◆ **EXERCISE INSTRUCTIONS**
**A)** In the mailing-list reply about subscription expiration, rewrite the part that opens with the words "While the notifier" and closes with "not quite right.", putting "server" in place of every "notifier".
**B)** According to the mailing-list reply about subscription expiration, which two response codes on NOTIFYs are given as signs that the subscriber is definitively unreachable?
**C)** Translate this sentence from the mailing-list reply about subscription expiration into Spanish: "So we need a predictable specification for both."

◆ **PAGE EXTRACT**
[EMAIL PROTECTED] wrote:
> From: Paul Kyzivat <[EMAIL PROTECTED]>
>
> The trick is to figure out how to arrive at a situation where both sides
> agree on what the expiration time is. I suspect that with the current
> rules one can construct cases where that isn't possible. A weaker
> condition is to just ensure that things work out right when there aren't
> these race conditions, and that worst case the notifier never expires
> sooner than the subscriber.
>
> I think the essential problem is that the goal you state above is not
> achievable in the theoretical sense -- all communication between the
> subscriber and notifier has round-trip delay, and so neither side can
> have up-to-date knowledge of the other side's knowledge. The real
> problem is how to approximate the theoretical goal.
I agree that it is impossible to achieve exactly. A reasonable goal is
have it correct within an epsilon defined by the transmission delay
between the two and ignoring any clock rate differences.
> The notifier has an easier time of it, since it doesn't "want"
> anything. It just responds to SUBSCRIBEs according to the rules. All
> of its state will time out eventually, and most truly defunct
> subscriptions will be detected because the NOTIFYs will get errors
> indicating that the subscriber is definitively unreachable (481, 404,
> or the like, but not 408 or 503).
While the notifier doesn't *want* anything, as part of an overall design
we must have some agreement between what the notifier and subscriber do,
so that they don't do inconsistent things. So we need a predictable
specification for both.
Also, the notifier doesn't want to maintain a subscription if the
subscriber doesn't know or care about it.
> The subscriber needs to refresh its subscriptions "in time". As you
> note, both the SUBSCRIBE response and NOTIFYs give an expiration time.
> I think that the subscriber can safely take the most-in-the-future
> expiration time it has seen so far as being the "real" expiration
> time, plus or minus transmission delays.
I had occasion to read the details recently just to refresh my memory of
the details. What you say is not quite right.

◆ **GIVEN ENTRIES**
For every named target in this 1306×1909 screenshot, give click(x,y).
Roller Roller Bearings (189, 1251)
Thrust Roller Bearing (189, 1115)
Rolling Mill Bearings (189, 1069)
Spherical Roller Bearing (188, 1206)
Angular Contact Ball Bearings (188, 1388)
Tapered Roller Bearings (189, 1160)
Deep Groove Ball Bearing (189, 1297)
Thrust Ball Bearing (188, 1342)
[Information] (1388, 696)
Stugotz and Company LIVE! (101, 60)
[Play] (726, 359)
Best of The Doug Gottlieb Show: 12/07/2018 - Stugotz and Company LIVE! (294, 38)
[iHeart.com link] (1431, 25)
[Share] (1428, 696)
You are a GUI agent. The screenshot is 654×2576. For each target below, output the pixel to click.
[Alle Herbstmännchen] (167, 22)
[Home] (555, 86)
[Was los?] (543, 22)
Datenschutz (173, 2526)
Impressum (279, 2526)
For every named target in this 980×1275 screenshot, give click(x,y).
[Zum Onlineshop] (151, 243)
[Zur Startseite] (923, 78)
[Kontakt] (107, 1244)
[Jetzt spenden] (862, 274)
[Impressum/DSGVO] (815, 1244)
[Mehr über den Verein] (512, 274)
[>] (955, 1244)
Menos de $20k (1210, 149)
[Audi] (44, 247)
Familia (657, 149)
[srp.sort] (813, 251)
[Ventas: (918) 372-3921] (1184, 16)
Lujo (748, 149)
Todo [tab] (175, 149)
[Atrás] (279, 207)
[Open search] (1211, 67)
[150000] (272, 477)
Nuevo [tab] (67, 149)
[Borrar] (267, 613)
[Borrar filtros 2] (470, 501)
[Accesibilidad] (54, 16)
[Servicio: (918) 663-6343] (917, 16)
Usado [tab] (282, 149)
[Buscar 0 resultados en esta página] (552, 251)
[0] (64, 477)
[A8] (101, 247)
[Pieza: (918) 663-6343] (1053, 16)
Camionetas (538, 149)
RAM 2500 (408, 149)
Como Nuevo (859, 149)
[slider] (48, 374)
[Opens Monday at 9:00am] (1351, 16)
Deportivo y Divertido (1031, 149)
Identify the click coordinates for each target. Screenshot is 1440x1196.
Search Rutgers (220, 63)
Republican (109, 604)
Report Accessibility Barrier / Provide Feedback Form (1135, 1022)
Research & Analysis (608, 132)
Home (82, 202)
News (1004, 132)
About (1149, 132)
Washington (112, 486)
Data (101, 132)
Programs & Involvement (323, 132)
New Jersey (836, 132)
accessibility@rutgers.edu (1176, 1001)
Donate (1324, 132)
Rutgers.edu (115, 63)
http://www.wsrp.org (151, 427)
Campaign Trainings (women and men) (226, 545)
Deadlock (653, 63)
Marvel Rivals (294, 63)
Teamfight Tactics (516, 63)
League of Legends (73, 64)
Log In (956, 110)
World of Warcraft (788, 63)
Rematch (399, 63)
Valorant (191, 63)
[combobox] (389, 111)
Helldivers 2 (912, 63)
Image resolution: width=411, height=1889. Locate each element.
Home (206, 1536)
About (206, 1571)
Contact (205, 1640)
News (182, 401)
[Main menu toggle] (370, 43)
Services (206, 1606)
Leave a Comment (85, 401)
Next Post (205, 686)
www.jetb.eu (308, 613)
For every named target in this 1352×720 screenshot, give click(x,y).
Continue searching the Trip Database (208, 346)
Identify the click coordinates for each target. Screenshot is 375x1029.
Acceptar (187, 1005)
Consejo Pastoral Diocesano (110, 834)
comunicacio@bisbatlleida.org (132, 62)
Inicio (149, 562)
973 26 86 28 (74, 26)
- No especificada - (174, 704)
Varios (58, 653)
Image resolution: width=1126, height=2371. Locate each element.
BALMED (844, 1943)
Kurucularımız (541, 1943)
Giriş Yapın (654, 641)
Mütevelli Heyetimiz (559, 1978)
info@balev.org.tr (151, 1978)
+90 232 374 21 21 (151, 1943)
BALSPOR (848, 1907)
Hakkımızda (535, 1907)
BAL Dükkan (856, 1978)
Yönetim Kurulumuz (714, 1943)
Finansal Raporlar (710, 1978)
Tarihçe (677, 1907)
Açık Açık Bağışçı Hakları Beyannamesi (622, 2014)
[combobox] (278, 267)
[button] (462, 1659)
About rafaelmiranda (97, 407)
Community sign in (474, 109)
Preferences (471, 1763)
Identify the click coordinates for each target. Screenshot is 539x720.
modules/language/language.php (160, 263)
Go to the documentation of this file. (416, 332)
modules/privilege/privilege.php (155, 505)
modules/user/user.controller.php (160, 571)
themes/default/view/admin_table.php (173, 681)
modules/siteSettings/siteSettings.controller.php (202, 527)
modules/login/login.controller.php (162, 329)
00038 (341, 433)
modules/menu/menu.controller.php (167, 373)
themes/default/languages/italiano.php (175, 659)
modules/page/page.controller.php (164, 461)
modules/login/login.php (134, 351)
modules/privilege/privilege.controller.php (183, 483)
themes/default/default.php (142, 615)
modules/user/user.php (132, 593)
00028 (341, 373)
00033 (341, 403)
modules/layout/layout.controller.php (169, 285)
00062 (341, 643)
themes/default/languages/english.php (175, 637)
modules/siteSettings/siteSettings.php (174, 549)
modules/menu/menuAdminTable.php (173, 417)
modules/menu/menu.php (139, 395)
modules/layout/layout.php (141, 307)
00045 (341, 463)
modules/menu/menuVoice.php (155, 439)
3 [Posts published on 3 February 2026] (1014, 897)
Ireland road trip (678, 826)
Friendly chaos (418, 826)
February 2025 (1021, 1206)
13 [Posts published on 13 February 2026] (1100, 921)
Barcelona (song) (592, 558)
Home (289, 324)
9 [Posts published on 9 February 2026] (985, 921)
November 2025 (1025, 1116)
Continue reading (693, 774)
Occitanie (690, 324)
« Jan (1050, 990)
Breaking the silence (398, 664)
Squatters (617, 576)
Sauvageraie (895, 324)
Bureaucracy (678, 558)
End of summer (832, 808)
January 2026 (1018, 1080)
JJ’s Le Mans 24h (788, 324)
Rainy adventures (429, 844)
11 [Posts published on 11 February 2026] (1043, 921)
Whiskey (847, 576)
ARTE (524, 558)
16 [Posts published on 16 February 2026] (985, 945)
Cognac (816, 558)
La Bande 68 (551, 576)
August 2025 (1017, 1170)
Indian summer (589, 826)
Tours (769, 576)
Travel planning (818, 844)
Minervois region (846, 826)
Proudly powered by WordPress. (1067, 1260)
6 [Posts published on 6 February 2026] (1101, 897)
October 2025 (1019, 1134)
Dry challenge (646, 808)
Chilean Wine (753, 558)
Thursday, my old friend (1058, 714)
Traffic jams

◆ **SOLUTIONS TO THE EXERCISE**
**A)**
While the server doesn't *want* anything, as part of an overall design
we must have some agreement between what the server and subscriber do,
so that they don't do inconsistent things. So we need a predictable
specification for both.
Also, the server doesn't want to maintain a subscription if the
subscriber doesn't know or care about it.
> The subscriber needs to refresh its subscriptions "in time". As you
> note, both the SUBSCRIBE response and NOTIFYs give an expiration time.
> I think that the subscriber can safely take the most-in-the-future
> expiration time it has seen so far as being the "real" expiration
> time, plus or minus transmission delays.
I had occasion to read the details recently just to refresh my memory of
the details. What you say is not quite right.

**B)** 481 and 404.

**C)** Por lo tanto, necesitamos una especificación predecible para ambos.